Background information
- Also known as: Chank Willis
- Born: June 3, 1936 Grenada, Mississippi, US
- Died: August 20, 2018 (aged 82) Gore Springs, Mississippi, U.S.
- Genres: Soul; R&B;
- Occupation: Musician
- Instruments: Electric guitar; electric sitar;
- Label: Motown Records
- Formerly of: The Funk Brothers

= Eddie Willis =

American musical artist (1936–2018)

Eddie "Chank" Willis (June 3, 1936 – August 20, 2018) was an American soul musician. He played electric guitar and occasionally electric sitar for Motown's in-house studio band, The Funk Brothers, during the 1960s and early 1970s.

== Early life ==
Born in Grenada, Mississippi, he listened to WDIA radio station, and was inspired by blues and country artists to teach himself how to play guitar. He suffered from polio as a child and had to use a walking stick for the remainder of his life. He moved to Detroit when he was fourteen.

==Career==
Willis spent most of his teenage years playing with different bands around Detroit. He was soon discovered by Berry Gordy, and hired him as a Motown session musician. His first session was Marv Johnson's "Come to Me" in 1959. From 1959 to 1972, he was a part of The Funk Brothers ensemble, a group of studio musicians who played on Motown records. Among the recordings Willis performed on are "Please Mr. Postman" by the Marvelettes, "The Way You Do the Things You Do" by the Temptations, "You Keep Me Hangin' On" by the Supremes, and "I Was Made to Love Her" by Stevie Wonder. In 2010, Willis played on Phil Collins' album of Motown and 1960s soul classics, Going Back.

== Style ==
Willis was known for his signature style of muted guitar riffs which added a distinctive tone or "color" to the beat. It often was timed with the snare and on hundreds of hit songs recorded at Hitsville U.S.A. for Motown artists.
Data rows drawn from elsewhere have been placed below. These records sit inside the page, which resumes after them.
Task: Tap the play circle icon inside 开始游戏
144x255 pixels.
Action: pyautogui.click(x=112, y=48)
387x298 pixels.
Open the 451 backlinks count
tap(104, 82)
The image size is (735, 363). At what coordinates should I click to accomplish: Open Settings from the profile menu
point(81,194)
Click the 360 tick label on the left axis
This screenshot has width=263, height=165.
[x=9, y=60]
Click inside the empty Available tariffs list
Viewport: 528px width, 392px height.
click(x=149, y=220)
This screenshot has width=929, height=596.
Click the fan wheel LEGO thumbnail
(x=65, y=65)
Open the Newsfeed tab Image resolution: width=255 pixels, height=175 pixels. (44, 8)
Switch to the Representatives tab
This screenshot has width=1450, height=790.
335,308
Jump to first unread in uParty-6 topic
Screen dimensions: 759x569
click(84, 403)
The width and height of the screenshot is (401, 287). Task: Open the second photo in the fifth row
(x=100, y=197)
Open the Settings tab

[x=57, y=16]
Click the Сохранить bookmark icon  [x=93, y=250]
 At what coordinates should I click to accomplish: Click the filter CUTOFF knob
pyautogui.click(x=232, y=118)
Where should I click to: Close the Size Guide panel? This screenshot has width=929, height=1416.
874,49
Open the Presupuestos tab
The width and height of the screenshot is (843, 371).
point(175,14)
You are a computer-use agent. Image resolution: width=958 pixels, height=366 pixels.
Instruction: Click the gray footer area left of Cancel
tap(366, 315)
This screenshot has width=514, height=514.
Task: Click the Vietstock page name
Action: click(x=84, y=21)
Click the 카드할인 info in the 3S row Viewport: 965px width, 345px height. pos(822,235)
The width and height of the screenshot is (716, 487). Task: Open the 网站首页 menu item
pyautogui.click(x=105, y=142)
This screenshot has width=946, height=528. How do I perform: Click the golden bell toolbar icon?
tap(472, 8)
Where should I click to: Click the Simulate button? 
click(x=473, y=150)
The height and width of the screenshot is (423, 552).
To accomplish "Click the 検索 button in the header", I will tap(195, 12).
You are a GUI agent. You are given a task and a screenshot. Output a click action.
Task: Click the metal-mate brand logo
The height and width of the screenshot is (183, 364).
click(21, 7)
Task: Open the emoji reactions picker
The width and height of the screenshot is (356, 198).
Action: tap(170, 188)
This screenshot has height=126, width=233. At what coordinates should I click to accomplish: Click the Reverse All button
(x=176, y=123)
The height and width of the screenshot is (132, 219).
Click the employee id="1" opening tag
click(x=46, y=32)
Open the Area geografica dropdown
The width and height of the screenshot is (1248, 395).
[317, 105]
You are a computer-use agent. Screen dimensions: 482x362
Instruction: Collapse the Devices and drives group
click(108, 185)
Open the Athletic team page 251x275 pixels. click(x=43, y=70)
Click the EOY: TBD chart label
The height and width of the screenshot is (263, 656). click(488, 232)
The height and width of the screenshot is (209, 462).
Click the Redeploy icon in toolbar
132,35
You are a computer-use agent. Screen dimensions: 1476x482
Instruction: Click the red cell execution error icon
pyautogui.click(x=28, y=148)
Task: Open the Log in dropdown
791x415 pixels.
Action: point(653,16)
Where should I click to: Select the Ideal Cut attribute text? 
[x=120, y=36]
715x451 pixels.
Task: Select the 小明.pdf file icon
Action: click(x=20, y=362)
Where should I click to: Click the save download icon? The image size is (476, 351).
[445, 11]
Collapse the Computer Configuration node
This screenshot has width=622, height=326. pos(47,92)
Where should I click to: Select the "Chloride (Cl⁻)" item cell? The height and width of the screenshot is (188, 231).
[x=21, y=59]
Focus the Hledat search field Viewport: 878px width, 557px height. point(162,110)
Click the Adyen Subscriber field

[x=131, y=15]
== Influences and instruments ==
Willis' influences included Chet Atkins, Wes Montgomery, and Albert King. Willis played a Gibson Firebird guitar on most of his early 1960s work and later used a Gibson ES-335. On recordings such as the Supremes' "No Matter What Sign You Are", he performed on a Coral sitar.

== Legacy ==
In 2013, The Funk Brothers received a star on the Hollywood Walk of Fame; Willis along with the other surviving Brothers attended the ceremony.

Fellow Funk Brother bandmate Dennis Coffey said of Willis: "He was the funkster, Eddie was, he was an amazing guitar player. He had that Southern thing. He’d always come up with some funky lines. We did many sessions together and he was just an all-around nice guy. I never heard him get angry at anybody about anything. He just came in and did his job."

==Personal life and death==
In 2015, a benefit concert was held, after Willis lost owenrship of his home and guitars, and was living on disability allowance and social security.

Willis suffered lifelong problems as a result of the bout of polio he had as a child, and after his health began declining in his older years, he died on August 20, 2018, in Gore Springs, Mississippi from complications of polio at the age of 82. He was survived by his wife Rose, five children, and grandchildren.